■ **Stated problem**: Reproduce the data below with every "Instruction" changed to "Goal", keeping everything else identical.

═════ Records supplied ═════

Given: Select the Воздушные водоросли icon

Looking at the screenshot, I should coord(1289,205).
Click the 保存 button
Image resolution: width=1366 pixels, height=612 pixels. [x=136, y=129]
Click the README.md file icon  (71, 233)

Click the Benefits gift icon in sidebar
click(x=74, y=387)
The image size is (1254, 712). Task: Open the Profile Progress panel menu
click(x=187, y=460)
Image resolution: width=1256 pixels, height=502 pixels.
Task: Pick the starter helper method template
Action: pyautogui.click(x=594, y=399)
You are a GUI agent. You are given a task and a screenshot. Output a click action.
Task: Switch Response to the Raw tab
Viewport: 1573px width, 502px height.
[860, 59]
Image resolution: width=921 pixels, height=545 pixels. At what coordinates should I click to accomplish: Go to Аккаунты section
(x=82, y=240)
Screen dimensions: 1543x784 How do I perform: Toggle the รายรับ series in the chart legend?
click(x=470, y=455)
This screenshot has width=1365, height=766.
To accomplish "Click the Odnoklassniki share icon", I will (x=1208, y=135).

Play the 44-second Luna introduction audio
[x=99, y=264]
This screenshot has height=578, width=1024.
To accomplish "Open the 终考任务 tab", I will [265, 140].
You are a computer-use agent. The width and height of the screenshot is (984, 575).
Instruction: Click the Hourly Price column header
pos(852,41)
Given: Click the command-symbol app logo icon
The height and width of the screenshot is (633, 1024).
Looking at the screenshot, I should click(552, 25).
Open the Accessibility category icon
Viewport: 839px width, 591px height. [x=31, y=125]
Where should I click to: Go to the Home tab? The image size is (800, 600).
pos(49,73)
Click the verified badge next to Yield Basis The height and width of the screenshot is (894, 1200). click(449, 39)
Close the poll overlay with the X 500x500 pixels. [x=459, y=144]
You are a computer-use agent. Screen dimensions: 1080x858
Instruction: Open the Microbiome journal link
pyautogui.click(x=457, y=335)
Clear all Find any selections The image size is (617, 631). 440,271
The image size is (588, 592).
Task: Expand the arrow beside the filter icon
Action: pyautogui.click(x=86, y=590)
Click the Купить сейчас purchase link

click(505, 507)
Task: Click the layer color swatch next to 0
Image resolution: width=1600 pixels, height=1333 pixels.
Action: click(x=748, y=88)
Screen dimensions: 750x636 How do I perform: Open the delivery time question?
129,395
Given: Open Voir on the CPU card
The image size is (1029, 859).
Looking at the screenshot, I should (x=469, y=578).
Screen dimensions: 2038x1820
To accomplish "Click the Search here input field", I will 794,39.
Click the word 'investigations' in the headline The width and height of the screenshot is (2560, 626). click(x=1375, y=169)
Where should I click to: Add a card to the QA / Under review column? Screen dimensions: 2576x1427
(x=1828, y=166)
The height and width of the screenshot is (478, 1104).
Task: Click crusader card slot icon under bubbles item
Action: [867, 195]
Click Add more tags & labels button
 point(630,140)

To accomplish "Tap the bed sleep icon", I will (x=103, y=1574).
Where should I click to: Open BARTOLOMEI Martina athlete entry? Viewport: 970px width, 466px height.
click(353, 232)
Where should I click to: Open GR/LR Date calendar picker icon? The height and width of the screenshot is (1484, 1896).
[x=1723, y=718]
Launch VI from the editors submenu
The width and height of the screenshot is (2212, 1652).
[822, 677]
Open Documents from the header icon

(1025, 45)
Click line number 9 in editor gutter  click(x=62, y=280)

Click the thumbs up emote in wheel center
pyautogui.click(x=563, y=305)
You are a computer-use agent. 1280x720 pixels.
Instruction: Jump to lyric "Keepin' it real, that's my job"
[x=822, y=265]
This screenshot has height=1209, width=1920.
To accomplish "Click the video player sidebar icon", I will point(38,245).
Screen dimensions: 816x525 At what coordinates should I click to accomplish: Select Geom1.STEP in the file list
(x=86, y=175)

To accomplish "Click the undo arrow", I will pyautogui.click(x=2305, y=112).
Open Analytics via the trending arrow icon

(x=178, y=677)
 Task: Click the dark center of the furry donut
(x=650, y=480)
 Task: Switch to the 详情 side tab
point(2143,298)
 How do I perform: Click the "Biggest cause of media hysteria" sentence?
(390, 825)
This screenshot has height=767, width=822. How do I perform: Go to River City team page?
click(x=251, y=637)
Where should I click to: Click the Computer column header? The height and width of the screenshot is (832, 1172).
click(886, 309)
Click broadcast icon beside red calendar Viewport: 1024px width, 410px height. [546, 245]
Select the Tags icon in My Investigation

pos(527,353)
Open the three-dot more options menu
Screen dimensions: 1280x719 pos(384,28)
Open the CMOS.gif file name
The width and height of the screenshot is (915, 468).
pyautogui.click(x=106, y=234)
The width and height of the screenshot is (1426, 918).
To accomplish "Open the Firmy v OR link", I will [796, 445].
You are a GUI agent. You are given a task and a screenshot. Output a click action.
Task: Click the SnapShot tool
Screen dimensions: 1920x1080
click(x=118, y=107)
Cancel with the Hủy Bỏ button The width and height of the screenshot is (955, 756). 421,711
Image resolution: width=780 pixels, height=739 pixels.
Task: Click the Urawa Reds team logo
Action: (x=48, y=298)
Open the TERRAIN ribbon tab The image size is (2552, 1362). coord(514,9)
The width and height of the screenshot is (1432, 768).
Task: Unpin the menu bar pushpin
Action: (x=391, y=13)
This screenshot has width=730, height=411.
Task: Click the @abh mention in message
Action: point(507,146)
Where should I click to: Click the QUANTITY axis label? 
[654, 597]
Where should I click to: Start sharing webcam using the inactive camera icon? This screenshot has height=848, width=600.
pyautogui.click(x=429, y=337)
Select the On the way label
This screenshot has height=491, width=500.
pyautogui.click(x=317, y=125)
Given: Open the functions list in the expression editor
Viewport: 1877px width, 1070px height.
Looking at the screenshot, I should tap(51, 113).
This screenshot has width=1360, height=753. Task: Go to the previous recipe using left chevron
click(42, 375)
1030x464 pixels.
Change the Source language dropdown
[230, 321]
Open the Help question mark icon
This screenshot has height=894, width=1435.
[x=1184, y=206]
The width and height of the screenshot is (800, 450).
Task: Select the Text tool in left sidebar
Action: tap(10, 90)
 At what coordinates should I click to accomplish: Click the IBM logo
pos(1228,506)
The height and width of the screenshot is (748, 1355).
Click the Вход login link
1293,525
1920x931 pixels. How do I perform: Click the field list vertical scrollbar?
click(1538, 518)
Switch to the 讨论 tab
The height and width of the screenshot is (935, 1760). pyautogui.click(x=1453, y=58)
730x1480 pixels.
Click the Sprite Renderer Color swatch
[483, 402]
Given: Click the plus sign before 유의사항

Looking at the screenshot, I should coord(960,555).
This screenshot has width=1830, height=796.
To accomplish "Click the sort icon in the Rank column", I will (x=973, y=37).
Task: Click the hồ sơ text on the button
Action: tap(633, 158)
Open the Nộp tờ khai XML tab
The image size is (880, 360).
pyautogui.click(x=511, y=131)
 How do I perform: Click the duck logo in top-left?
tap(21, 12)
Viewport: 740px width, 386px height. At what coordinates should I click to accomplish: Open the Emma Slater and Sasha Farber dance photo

═════

■ **Answer to the problem**:
Given: Select the Воздушные водоросли icon

Looking at the screenshot, I should coord(1289,205).
Click the 保存 button
Image resolution: width=1366 pixels, height=612 pixels. [x=136, y=129]
Click the README.md file icon  (71, 233)

Click the Benefits gift icon in sidebar
click(x=74, y=387)
The image size is (1254, 712). Task: Open the Profile Progress panel menu
click(x=187, y=460)
Image resolution: width=1256 pixels, height=502 pixels.
Task: Pick the starter helper method template
Action: pyautogui.click(x=594, y=399)
You are a GUI agent. You are given a task and a screenshot. Output a click action.
Task: Switch Response to the Raw tab
Viewport: 1573px width, 502px height.
[860, 59]
Image resolution: width=921 pixels, height=545 pixels. At what coordinates should I click to accomplish: Go to Аккаунты section
(x=82, y=240)
Screen dimensions: 1543x784 How do I perform: Toggle the รายรับ series in the chart legend?
click(x=470, y=455)
This screenshot has width=1365, height=766.
To accomplish "Click the Odnoklassniki share icon", I will (x=1208, y=135).

Play the 44-second Luna introduction audio
[x=99, y=264]
This screenshot has height=578, width=1024.
To accomplish "Open the 终考任务 tab", I will [265, 140].
You are a computer-use agent. The width and height of the screenshot is (984, 575).
Goal: Click the Hourly Price column header
pos(852,41)
Given: Click the command-symbol app logo icon
The height and width of the screenshot is (633, 1024).
Looking at the screenshot, I should click(552, 25).
Open the Accessibility category icon
Viewport: 839px width, 591px height. [x=31, y=125]
Where should I click to: Go to the Home tab? The image size is (800, 600).
pos(49,73)
Click the verified badge next to Yield Basis The height and width of the screenshot is (894, 1200). click(449, 39)
Close the poll overlay with the X 500x500 pixels. [x=459, y=144]
You are a computer-use agent. Screen dimensions: 1080x858
Goal: Open the Microbiome journal link
pyautogui.click(x=457, y=335)
Clear all Find any selections The image size is (617, 631). 440,271
The image size is (588, 592).
Task: Expand the arrow beside the filter icon
Action: pyautogui.click(x=86, y=590)
Click the Купить сейчас purchase link

click(505, 507)
Task: Click the layer color swatch next to 0
Image resolution: width=1600 pixels, height=1333 pixels.
Action: click(x=748, y=88)
Screen dimensions: 750x636 How do I perform: Open the delivery time question?
129,395
Given: Open Voir on the CPU card
The image size is (1029, 859).
Looking at the screenshot, I should (x=469, y=578).
Screen dimensions: 2038x1820
To accomplish "Click the Search here input field", I will 794,39.
Click the word 'investigations' in the headline The width and height of the screenshot is (2560, 626). click(x=1375, y=169)
Where should I click to: Add a card to the QA / Under review column? Screen dimensions: 2576x1427
(x=1828, y=166)
The height and width of the screenshot is (478, 1104).
Task: Click crusader card slot icon under bubbles item
Action: [867, 195]
Click Add more tags & labels button
 point(630,140)

To accomplish "Tap the bed sleep icon", I will (x=103, y=1574).
Where should I click to: Open BARTOLOMEI Martina athlete entry? Viewport: 970px width, 466px height.
click(353, 232)
Where should I click to: Open GR/LR Date calendar picker icon? The height and width of the screenshot is (1484, 1896).
[x=1723, y=718]
Launch VI from the editors submenu
The width and height of the screenshot is (2212, 1652).
[822, 677]
Open Documents from the header icon

(1025, 45)
Click line number 9 in editor gutter  click(x=62, y=280)

Click the thumbs up emote in wheel center
pyautogui.click(x=563, y=305)
You are a computer-use agent. 1280x720 pixels.
Goal: Jump to lyric "Keepin' it real, that's my job"
[x=822, y=265]
This screenshot has height=1209, width=1920.
To accomplish "Click the video player sidebar icon", I will point(38,245).
Screen dimensions: 816x525 At what coordinates should I click to accomplish: Select Geom1.STEP in the file list
(x=86, y=175)

To accomplish "Click the undo arrow", I will pyautogui.click(x=2305, y=112).
Open Analytics via the trending arrow icon

(x=178, y=677)
 Task: Click the dark center of the furry donut
(x=650, y=480)
 Task: Switch to the 详情 side tab
point(2143,298)
 How do I perform: Click the "Biggest cause of media hysteria" sentence?
(390, 825)
This screenshot has height=767, width=822. How do I perform: Go to River City team page?
click(x=251, y=637)
Where should I click to: Click the Computer column header? The height and width of the screenshot is (832, 1172).
click(886, 309)
Click broadcast icon beside red calendar Viewport: 1024px width, 410px height. [546, 245]
Select the Tags icon in My Investigation

pos(527,353)
Open the three-dot more options menu
Screen dimensions: 1280x719 pos(384,28)
Open the CMOS.gif file name
The width and height of the screenshot is (915, 468).
pyautogui.click(x=106, y=234)
The width and height of the screenshot is (1426, 918).
To accomplish "Open the Firmy v OR link", I will [796, 445].
You are a GUI agent. You are given a task and a screenshot. Output a click action.
Task: Click the SnapShot tool
Screen dimensions: 1920x1080
click(x=118, y=107)
Cancel with the Hủy Bỏ button The width and height of the screenshot is (955, 756). 421,711
Image resolution: width=780 pixels, height=739 pixels.
Task: Click the Urawa Reds team logo
Action: (x=48, y=298)
Open the TERRAIN ribbon tab The image size is (2552, 1362). coord(514,9)
The width and height of the screenshot is (1432, 768).
Task: Unpin the menu bar pushpin
Action: (x=391, y=13)
This screenshot has width=730, height=411.
Task: Click the @abh mention in message
Action: point(507,146)
Where should I click to: Click the QUANTITY axis label? 
[654, 597]
Where should I click to: Start sharing webcam using the inactive camera icon? This screenshot has height=848, width=600.
pyautogui.click(x=429, y=337)
Select the On the way label
This screenshot has height=491, width=500.
pyautogui.click(x=317, y=125)
Given: Open the functions list in the expression editor
Viewport: 1877px width, 1070px height.
Looking at the screenshot, I should tap(51, 113).
This screenshot has width=1360, height=753. Task: Go to the previous recipe using left chevron
click(42, 375)
1030x464 pixels.
Change the Source language dropdown
[230, 321]
Open the Help question mark icon
This screenshot has height=894, width=1435.
[x=1184, y=206]
The width and height of the screenshot is (800, 450).
Task: Select the Text tool in left sidebar
Action: tap(10, 90)
 At what coordinates should I click to accomplish: Click the IBM logo
pos(1228,506)
The height and width of the screenshot is (748, 1355).
Click the Вход login link
1293,525
1920x931 pixels. How do I perform: Click the field list vertical scrollbar?
click(1538, 518)
Switch to the 讨论 tab
The height and width of the screenshot is (935, 1760). pyautogui.click(x=1453, y=58)
730x1480 pixels.
Click the Sprite Renderer Color swatch
[483, 402]
Given: Click the plus sign before 유의사항

Looking at the screenshot, I should coord(960,555).
This screenshot has width=1830, height=796.
To accomplish "Click the sort icon in the Rank column", I will (x=973, y=37).
Task: Click the hồ sơ text on the button
Action: tap(633, 158)
Open the Nộp tờ khai XML tab
The image size is (880, 360).
pyautogui.click(x=511, y=131)
 How do I perform: Click the duck logo in top-left?
tap(21, 12)
Viewport: 740px width, 386px height. At what coordinates should I click to accomplish: Open the Emma Slater and Sasha Farber dance photo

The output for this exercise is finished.